'Interstellar' Review Roundup: Christopher Nolan, Matthew McConaughey Sci-Fi Flick Earns Mostly Positive Notices
Interstellar, Christopher Nolan's science fiction drama, stars Matthew McConaughey as an astronaut that risks his life on a dangerous mission to save the human race.
In Interstellar, Cooper (McConaughey) is called on to lead a daring space expedition that will push the limits of interstellar travel. He commits to the mission with a group of men and women, who, like him, believe it's worth putting their lives in mortal peril on the off chance that they'll find an answer to save humanity. The world they've known is fast becoming inhabitable for humans, making it an imperative that a new planet elsewhere in the universe can be the human race's new home.
Directed by Nolan from a script he penned with his brother Jonathan Nolan, Interstellar has won the praise of the majority of film critics. One of the things that reviewers have found most compelling about Interstellar is its affecting heart. In addition to the science-fiction action and philisophical conceit are the deeply-felt emotions of people leaving their families to fight for the good of generations to come.

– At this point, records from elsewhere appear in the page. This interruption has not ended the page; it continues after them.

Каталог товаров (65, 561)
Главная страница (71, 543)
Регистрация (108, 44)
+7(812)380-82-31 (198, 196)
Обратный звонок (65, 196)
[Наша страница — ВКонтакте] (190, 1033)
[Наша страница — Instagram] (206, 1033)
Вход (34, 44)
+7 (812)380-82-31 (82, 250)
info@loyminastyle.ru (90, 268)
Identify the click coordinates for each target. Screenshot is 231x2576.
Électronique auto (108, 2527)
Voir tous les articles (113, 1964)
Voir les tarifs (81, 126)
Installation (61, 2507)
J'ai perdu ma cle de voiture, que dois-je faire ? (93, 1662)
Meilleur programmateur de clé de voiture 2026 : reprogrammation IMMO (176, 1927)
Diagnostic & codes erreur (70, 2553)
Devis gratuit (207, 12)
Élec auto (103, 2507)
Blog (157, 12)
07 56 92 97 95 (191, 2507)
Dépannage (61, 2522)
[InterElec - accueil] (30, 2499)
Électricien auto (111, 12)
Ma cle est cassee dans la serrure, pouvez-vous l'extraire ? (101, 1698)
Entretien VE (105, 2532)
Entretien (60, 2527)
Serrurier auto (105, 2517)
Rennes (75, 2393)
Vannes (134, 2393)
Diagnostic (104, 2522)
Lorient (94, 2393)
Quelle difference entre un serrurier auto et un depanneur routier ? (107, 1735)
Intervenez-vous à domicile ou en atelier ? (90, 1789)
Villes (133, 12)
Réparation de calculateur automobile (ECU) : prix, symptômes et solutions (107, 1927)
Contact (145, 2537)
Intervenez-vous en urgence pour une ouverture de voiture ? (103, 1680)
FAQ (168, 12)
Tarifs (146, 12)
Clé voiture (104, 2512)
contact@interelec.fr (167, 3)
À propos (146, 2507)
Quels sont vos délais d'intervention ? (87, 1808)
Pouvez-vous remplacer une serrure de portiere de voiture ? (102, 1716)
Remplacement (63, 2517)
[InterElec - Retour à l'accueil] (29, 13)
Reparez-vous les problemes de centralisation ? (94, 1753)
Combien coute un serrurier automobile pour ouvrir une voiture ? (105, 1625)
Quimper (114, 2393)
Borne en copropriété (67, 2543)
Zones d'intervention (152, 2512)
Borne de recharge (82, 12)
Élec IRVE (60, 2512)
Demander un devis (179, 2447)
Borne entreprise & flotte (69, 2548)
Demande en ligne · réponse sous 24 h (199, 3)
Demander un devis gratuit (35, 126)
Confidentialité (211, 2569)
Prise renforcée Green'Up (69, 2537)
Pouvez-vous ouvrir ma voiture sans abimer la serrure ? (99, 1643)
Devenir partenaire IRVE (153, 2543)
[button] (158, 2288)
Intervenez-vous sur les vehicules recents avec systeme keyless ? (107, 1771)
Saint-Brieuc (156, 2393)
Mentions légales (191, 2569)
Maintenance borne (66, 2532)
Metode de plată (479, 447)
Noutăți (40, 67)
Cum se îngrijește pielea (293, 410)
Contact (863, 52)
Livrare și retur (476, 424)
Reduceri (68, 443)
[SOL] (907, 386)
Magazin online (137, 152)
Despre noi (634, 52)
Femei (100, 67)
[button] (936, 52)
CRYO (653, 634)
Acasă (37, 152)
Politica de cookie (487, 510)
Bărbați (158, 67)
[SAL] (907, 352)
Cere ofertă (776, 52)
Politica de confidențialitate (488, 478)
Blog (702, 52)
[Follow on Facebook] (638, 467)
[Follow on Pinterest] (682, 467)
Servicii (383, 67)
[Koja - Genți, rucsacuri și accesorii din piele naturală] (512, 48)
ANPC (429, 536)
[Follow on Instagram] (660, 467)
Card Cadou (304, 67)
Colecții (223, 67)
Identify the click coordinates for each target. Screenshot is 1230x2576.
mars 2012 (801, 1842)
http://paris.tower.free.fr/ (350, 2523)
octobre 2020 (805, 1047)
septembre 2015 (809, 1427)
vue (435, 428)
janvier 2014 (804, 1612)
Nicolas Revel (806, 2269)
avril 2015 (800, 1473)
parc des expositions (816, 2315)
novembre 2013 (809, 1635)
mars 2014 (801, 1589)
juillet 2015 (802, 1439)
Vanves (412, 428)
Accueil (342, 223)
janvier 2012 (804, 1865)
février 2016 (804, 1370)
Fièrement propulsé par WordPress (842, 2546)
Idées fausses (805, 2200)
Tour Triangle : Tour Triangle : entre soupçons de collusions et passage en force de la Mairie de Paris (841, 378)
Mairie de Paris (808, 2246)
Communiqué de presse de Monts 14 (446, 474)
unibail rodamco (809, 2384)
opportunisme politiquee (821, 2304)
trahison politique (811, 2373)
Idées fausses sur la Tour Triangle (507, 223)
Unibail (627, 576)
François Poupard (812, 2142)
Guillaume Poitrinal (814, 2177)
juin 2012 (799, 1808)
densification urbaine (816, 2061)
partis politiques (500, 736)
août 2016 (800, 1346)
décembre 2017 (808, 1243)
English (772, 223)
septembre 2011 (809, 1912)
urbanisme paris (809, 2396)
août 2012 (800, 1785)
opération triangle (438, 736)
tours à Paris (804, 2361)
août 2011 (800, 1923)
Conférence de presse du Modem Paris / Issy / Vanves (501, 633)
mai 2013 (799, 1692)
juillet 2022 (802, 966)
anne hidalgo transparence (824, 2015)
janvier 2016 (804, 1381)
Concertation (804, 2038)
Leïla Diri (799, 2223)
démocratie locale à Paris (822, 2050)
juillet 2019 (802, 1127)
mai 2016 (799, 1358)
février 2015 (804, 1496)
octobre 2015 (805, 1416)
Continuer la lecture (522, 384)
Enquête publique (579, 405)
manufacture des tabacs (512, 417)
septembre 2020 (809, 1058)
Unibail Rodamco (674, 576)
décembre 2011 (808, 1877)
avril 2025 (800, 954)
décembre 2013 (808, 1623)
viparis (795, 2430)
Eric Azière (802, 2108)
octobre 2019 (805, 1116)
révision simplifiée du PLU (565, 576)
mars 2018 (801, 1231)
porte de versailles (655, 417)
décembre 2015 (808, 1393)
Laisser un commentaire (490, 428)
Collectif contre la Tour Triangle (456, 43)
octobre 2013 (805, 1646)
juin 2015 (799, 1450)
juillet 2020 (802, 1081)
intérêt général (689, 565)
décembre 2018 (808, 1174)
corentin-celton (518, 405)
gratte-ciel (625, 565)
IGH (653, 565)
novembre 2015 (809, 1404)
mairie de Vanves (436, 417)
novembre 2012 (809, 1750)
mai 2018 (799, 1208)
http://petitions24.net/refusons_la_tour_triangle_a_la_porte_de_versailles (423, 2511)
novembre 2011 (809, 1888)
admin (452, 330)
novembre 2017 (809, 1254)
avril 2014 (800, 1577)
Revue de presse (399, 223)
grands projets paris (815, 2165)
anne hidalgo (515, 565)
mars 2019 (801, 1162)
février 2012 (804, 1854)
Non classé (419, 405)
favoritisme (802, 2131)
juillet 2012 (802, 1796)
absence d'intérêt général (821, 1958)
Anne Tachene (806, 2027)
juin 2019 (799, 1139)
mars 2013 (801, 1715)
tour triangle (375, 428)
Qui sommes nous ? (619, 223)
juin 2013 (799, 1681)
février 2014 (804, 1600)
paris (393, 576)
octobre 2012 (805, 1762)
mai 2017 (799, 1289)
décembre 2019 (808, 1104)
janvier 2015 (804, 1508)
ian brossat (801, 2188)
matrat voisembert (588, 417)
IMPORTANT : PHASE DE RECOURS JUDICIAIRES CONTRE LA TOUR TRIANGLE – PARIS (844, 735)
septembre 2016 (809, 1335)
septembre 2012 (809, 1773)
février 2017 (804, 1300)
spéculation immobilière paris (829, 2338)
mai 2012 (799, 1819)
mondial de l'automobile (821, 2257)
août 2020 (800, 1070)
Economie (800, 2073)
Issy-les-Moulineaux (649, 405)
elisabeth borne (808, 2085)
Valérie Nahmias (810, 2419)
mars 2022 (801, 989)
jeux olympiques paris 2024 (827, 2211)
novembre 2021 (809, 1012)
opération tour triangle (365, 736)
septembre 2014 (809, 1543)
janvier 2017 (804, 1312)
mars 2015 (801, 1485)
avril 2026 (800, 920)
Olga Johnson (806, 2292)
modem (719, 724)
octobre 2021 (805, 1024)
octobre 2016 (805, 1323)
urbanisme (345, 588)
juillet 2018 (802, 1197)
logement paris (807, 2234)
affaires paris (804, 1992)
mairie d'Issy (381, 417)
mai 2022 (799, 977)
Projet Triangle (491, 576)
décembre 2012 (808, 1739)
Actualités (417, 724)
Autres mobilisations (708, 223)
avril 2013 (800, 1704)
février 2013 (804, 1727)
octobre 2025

“Interstellar, the new genre-defying epic by director Christopher Nolan, is such a huge, expansive movie that it fills your head until it threatens to overflow. You walk out of the theater dazzled, jazzed, overwhelmed, relieved and, for those without a degree in quantum physics, a tad confused. This is Nolan’s unabashed tribute to 2001: A Space Odyssey, the first movie he ever saw at the age of 8 and the one that made him decide to be a filmmaker. Only unlike Kubrick’s work, the movie isn’t pure, cold science: It has heart and emotion and is populated by real people, so don’t be surprised if you walk out of the theater a little teary-eyed, too.” – Rene Rodriguez, Miami Herald
"Interstellar" is a near-future story of an intergalactic search for other planets that might support life in the way we've become accustomed to. But though it's a big studio blockbuster with all the traditional plot elements the term implies, "Interstellar" turns out to be the rarest beast in the Hollywood jungle. It's a mass audience picture that's intelligent as well as epic, with a sophisticated script that's as interested in emotional moments as immersive visuals. Which is saying a lot.” – Kenneth Turan, Los Angeles Times
"Christopher Nolan’s 168-minute odyssey through the space-time continuum is stuffed with stuff of bewildering wrongness. Eager for grandeur, I went in hoping for the very best from a filmmaker with his own vision of the theatrical medium’s potential. The last thing I expected was a space adventure burdened by turgid discussions of abstruse physics, a wavering tone, visual effects of variable quality and a time-traveling structure that turns on bloodless abstractions.” – Joe Morgenstern, The Wall Street Journal
"Christopher Nolan wants us to think big. As in big ideas on a big screen. In “Interstellar,” the director exhorts humanity to aim for the stars — literally. And he makes his sales pitch for investing in wonder with a spectacular presentation that would be wasted on a TV, tablet or smartphone. This is epic cinema that begs to be compared to “2001: A Space Odyssey.” But unlike Stanley Kubrick’s psychedelic joyride, this journey is powered by a human heart.” – Joe Williams, St. Louis Dispatch
Interstellar, rated PG-13, is currently in wide release. Anne Hathaway, Wes Bentley and Jessica Chastain all star.